Another, crucial hallmark of cancer is invasion and metastasis [27]. Several investigations indicating different sorts of signaling pathways that have a main contribution to invasion and metastasis including epithelial NOTCH, MAPK, STAT3 signaling pathways [33,34,35,36]. Many studies have indicated the lncRNA regulatory effects on invasion and metastasis in CRC cells [37,38,39]. LncRNAs can control cell invasion and metastasis by regulating different signaling pathways such as PI3K/AKT signaling pathway, EGFR/MAPK pathway, and hypoxia-induced signaling pathway in CRC [40,41,42]. For instance, it has been demonstrated that lncRNA SNHG5 enhances cell proliferation and metastasis by increasing CREB5 through downregulating miR-132-3p in CRC cells [43]. According to our results, downregulating of lncRNA AC087388.1 could attenuate cell mobility and invasion in the CRC cells. Furthermore, it reduced the colony formation ability of the cells from single CRC suspension cells. Tumor invasion and migration occur when the basement membranes and extracellular matrix (ECM) are dissolved by matrix metalloproteinases (MMPs) [44, 45]. MMPs are a group of zinc-dependent endopeptidases that work towards ECM turnover [46]. Vimentin, MMP9, FN1, and N-Cadherin are the well-known genes that have the main contribution to metastasis and EMT (Epithelial-to-mesenchymal transition) in cancer [47]. In this study, we showed that downregulation of AC087388.1 remarkably reduced expression of invasion and migration genes including Vimentin, MMP9, FN1, and N-Cadherin in CRC cells which explained the invasive role of this lncRNA.

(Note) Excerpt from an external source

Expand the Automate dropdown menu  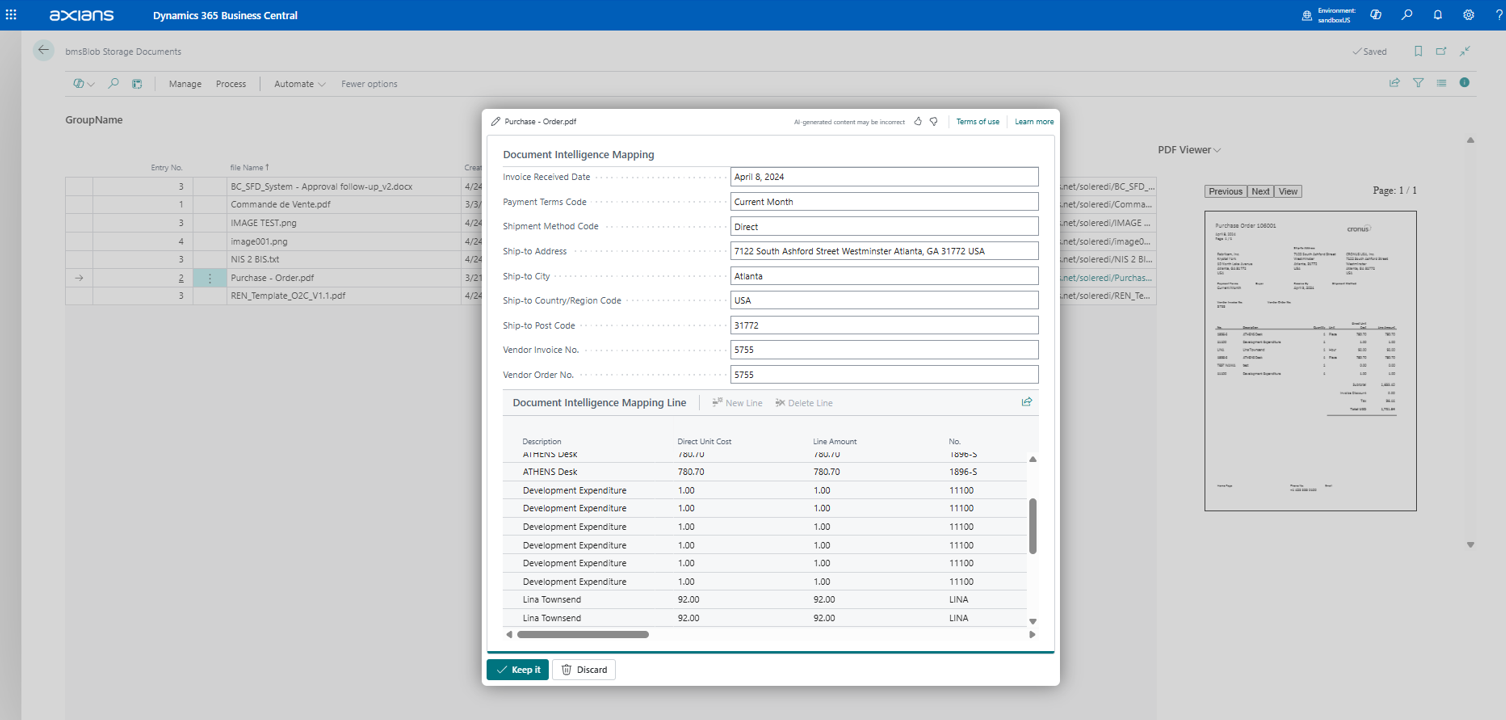(299, 84)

For more illustration of lncRNA AC087388.1 roles in CRC In-silico functional study was applied to demonstrating the downstream signaling pathways and canonical signaling hubs. The in-silico analysis of our study noticeably demonstrated that the lncRNA AC087388.1 could drive tumorigenesis in various cancers such as prostate cancer, chronic myeloid leukemia, melanoma, and CRC. There are varieties of crucial signaling pathways in CRC which have a major contribution to tumorigenesis such as the Wnt signaling pathway, neurotrophin signaling pathway, p53 signaling pathway [48,49,50,51,52]. In the present study, we reported that the lncRNA AC087388.1 can control a variety of signaling pathways such as the Wnt signaling pathway, neurotrophin signaling pathway, cell cycle and apoptosis, and p53 signaling pathway.

Conclusions

To the best of our knowledge, for the first time, we showed that lncRNA AC087388.1 has an oncogenic role in tumorigenesis of CRC. lncRNA AC087388.1 can be considered as a novel diagnostic and prognostic biomarker in CRC. This study sheds light for further investigation and paves the way for researchers in the field of cancer and lncRNA. Further investigations are needed to illustrate the detailed role of lncRNA AC087388.1 in tumorigenesis particularly in CRC.